変化を感じるとしたら、「iPhoneの持ちかた」かもしれません。はっきりとした位置を目にすることはできませんが、iPhoneに内蔵されているアンテナを覆い隠すように持てば、電波が遮断され受信感度は低下します。
しかし、iPhone 5の場合、それほど心配はいりません。本体の両端にアンテナが配置されているので、指2本でつまむように持っても、手のひらへ寝かせておいても、受信感度に差がほとんどないからです。本体下部を握っても上部のアンテナがありますし、本体上部を手で覆っても下部のアンテナがあります。よほど特殊な持ち方をしないかぎり、iPhone 5では「アンテナ問題」が発生しにくいよう工夫されているのです。

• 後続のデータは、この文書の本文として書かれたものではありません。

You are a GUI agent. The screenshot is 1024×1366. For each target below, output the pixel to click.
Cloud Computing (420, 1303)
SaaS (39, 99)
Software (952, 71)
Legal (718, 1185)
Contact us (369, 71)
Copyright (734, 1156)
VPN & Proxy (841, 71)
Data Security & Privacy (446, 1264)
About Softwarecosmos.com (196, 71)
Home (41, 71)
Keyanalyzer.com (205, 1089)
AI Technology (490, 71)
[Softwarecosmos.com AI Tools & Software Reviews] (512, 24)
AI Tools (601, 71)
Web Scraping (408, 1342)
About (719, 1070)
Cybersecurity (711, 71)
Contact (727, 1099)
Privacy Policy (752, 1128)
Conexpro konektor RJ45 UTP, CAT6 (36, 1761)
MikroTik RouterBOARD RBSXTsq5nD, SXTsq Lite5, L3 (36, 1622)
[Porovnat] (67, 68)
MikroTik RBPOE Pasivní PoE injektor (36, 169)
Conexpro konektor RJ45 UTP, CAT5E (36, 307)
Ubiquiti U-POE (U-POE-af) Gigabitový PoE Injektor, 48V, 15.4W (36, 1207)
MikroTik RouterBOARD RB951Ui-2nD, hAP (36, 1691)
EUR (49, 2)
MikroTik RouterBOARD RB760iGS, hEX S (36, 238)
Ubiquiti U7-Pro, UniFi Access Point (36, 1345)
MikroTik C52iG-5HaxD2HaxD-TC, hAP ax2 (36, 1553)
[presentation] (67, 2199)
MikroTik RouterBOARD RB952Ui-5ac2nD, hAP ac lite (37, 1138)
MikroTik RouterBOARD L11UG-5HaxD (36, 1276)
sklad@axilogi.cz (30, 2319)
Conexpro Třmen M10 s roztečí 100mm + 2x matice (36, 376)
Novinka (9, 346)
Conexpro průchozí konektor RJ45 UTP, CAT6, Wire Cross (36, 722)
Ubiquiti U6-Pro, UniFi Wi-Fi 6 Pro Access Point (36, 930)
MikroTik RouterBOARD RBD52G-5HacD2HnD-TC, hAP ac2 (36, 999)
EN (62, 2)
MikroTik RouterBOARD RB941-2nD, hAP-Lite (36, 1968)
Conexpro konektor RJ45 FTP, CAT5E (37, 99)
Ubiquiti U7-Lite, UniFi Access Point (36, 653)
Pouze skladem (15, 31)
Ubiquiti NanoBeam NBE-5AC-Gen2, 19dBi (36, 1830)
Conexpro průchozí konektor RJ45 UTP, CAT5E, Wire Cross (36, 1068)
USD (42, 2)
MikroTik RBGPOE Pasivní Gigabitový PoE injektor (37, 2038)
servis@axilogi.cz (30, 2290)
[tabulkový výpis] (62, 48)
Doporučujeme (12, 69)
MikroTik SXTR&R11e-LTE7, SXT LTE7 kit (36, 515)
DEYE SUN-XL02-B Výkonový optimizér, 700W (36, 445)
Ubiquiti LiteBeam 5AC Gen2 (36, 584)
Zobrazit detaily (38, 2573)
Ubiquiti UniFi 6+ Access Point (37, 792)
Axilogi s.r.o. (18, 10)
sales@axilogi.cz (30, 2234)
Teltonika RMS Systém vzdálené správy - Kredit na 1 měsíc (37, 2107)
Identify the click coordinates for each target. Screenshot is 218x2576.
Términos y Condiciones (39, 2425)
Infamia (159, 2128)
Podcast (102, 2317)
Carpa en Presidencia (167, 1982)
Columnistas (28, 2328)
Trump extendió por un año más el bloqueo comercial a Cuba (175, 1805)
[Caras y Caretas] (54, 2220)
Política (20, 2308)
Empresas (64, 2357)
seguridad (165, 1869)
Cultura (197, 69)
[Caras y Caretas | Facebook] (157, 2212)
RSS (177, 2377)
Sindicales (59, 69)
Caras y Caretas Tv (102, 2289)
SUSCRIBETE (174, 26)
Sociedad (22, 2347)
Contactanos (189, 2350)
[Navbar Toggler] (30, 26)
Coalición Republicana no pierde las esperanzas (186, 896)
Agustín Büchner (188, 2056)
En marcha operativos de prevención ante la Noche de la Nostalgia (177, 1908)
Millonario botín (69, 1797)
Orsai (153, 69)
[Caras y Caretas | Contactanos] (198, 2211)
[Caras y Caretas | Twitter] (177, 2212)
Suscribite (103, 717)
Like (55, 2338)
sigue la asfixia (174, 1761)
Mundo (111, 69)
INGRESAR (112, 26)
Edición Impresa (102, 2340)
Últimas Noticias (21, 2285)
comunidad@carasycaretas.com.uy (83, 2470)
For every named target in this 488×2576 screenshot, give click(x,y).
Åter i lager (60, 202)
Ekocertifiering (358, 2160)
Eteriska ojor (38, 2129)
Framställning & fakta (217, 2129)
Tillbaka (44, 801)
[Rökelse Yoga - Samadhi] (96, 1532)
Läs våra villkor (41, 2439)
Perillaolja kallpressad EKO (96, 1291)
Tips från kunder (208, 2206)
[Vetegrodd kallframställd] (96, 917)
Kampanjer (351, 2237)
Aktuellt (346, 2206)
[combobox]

では、両端のアンテナを覆い隠すような特殊な持ち方をするとどうでしょう? 「フィールドテスト」という受信感度を調べる動作確認モードで試したところ、確かに受信感度は低下しました。現実にはありえないような持ち方ですから、iPhone 5に関していうかぎり、持ち方に関して神経質になる必要はありません。
ただし、iPhone 4に関しては注意が必要です。アンテナは本体左下1カ所のみですから、左手で持つと受信感度が低下してしまい、電波の弱いところではつながりにくくなる原因となることもあります。以前AppleがiPhone 4の購入者に対し、ケースの無償提供プログラムを実施したのは、このアンテナの位置が原因でした(関連記事)。iPhone 4Sでは、アンテナの位置が工夫されて問題が起こりにくくなり、アンテナを上下2カ所に配置したiPhone 5ではさらに改善されたのです。